Все относительно в богемном обществе, но философы в нем не живут. Философы выше общества любого, они обгоняют его и спокойно живут в мире с собой, оставляя свои труды потомкам, потому как знают, что другого пути у общества нет, и оно рано или поздно придет на то место, которое они, философы, давно прожили… Общество не может понять философа, потому как не видит того, чего видит он, и философ это прекрасно понимает и не требует от общества большее, чем оно может дать. А вот художники, поэты, музыканты , весь богемный народ, не могут смириться с тем, что общество их не понимает и не принимает, ну не хватает у них ума, а точнее терпения — гений есть, все время ему любезному, а для мудрости времени нет, ее же книжками питают, специальными… вот и терзается душа непризнанная, вопит, что пророка нет в своем отечестве, а его нигде нет, ни в своем ни в чужом. ..
Конечно, обладая философском складом ума,и если повезет — художник выживает, и тогда приходит к нему глубокое удовлетворение жизнью, если конечно нет у него болезненных отклонений ( примеров много )…
Главное в жизни любого художника, поэта или музыканта — дожить до старости, только в этом случае он будет свидетелем своего триумфа, потому как слабы они, не скромны, честолюбивы и себялюбивы… Особенно это чувствуется у актеров…:)

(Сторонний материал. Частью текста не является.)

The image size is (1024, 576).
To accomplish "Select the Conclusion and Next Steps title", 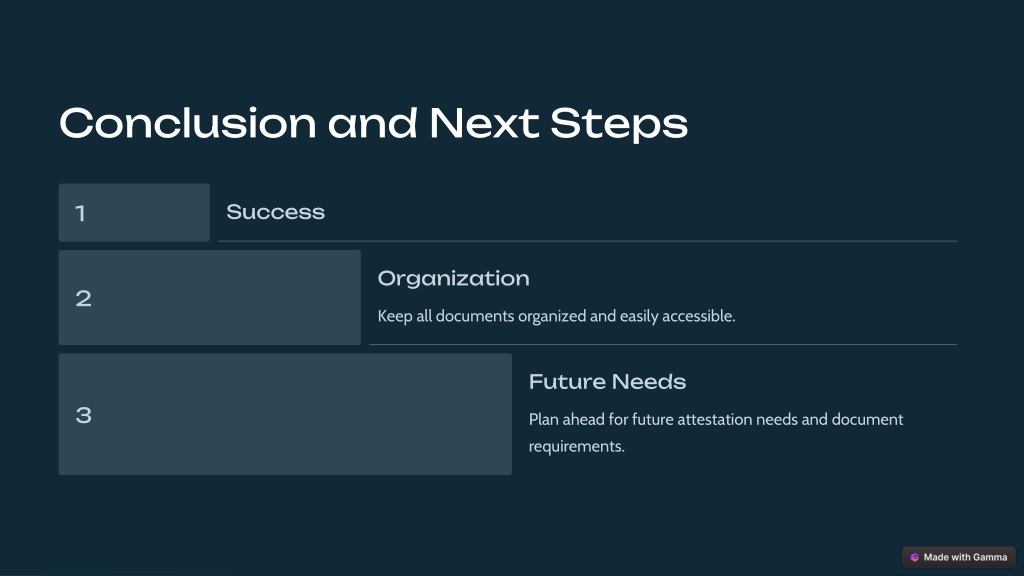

Очень интересно!!! А что с философами? Вчера только прочитали высказывание Г.П.Щедровицкого, одного из самых блестящих философов советского времени, наравне с Мамардашвили, Пятгорским, Зиновьевым и Ильенковым, который высказался так:
То, что я живу в тоталитарной системе, я понял где-то лет в двенадцать. А дальше передо мной стоял вопрос — как жить? Я понял одну вещь — что я должен на все это наплевать, поскольку тоталитарная, нетоталитарная — знаете, никакой разницы между ними нет по сути … Когда я это понял, я дальше жил и работал. И обратите внимание, выяснилось, что это несущественно, в каких условиях вы живете, если вы имеете содержание жизни и работы. Иметь его надо! Нам ведь нужен этот тоталитаризм, чтобы мы могли говорить: «Вот если б я жил там! Я бы ох сколько натворил!» […] Нет, если у вас что-то есть за душой, то вы можете развернуться и здесь. И вроде бы я есть живое доказательство этого, поскольку работаю-то я в философии — все время. И оказывается — можно работать! […] Я ведь утверждаю простую вещь: тоталитаризм есть творение российского народа. Народа! И соответствует его духу и способу жизни. Он это принял, поддерживал и всегда осуществлял. Вот ведь в чем состоит ужас ситуации …»
——————————————————————
Вот ужас ситуации, но жить приходится и как-то искать способ жить по-человечески. Художникам и философам (?) в этом отношении легче.
Я очень рада, что Вы читаете мои посты. Казалось бы, уже мало кто интересуется СССР и теми, кто делал революцию, и что с ними стало. А прочитаешь — и снова на душе кошки заскребут. Очень печальная и трагическая история эта страница истории России. И многих жалко, по-человечески жалко.
Спасибо, Захар! Прочитав слова Маяковского, становится более понятным, почему он покончил жизнь самоубийством: и уехать не мог, и оставаться — уже сил не было.
Потому и выжил, что был художником… художники могут абстрагироваться от общества, и смотреть со стороны, выплескивая всё несогласие и бунт на полотно или бумагу, и это не всем понятно, и это их спасает… прозаики и поэты вынуждены вариться в этом кипятке и никто не выдерживает… Музыкантом повезло больше всех, их страдания — звук, а ноты — редко кому понятны,
Блестяще выстраданная подборка, аж холодок от слёз Маяковского. Круто. Удачи!
Тина, как много интересного узнаю я с Ваших постов! Многие события как будто бы и известные, но в Вашей трактовке они выглядят как-то по новому, более интересно. Вот и разговор Анненкова с Маяковским в Ницце — вроде бы и обычный, а сколько в нём глубокой философии спрятано.